Pictured: Williams with one of his sons at Blackstone Country Club

“I wish more people had a chance to really understand the culture of the game. It’s not just going out there and playing the game. There’s a lot of honor in it. We don’t cheat on the golf course.

“In other sports you can cheat a little. In basketball there’s a little bit of traveling. In football it might’ve been a little holding, but . . . there’s gray areas in other sports. In golf, it’s blackand- white. You’re either out of bounds or you’re not.”

As much as Williams has professed to having fallen in love with golf, he still loves football too. He says there are no golf excursions taken during the football season. Football in Colorado is a rite of fall and winter. Big Al and D-Mac don’t want to miss an opportunity talk to their listeners.

And Williams doesn’t mind leading the cheers for all the local colleges, as well as the Broncos. He’s hoping Colorado and the Broncos will win championships much sooner than later.

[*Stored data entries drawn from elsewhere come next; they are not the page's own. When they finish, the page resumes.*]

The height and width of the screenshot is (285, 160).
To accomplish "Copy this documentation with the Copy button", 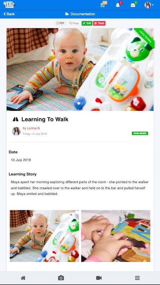I will [74, 23].
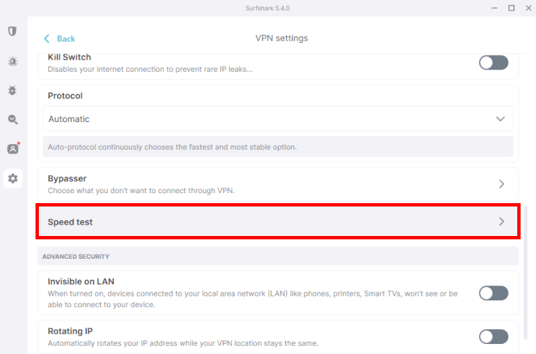Click the Back arrow chevron icon

point(47,39)
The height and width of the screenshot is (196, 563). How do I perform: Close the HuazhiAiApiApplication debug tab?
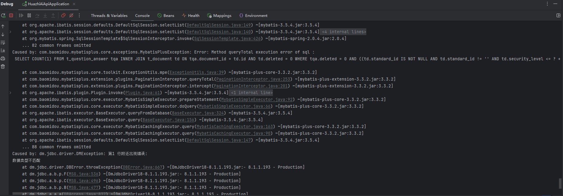(74, 4)
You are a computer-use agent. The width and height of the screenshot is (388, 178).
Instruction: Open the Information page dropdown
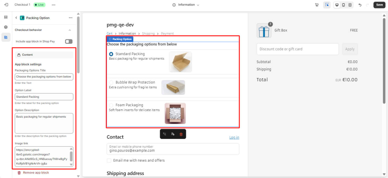click(x=186, y=5)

“My legacy has been cemented by winning the first national championship team at Colorado and the first Super Bowl with the Denver Broncos,” Williams says. “I’ve always said that sometimes it’s good to be the first to do something, but if it’s something good you don’t want to be the last one to do it. So the quicker they can get back to dominance, the better for me.”

Don’t expect Williams to stand around waiting for those returns to dominance—unless it’s on a tee box.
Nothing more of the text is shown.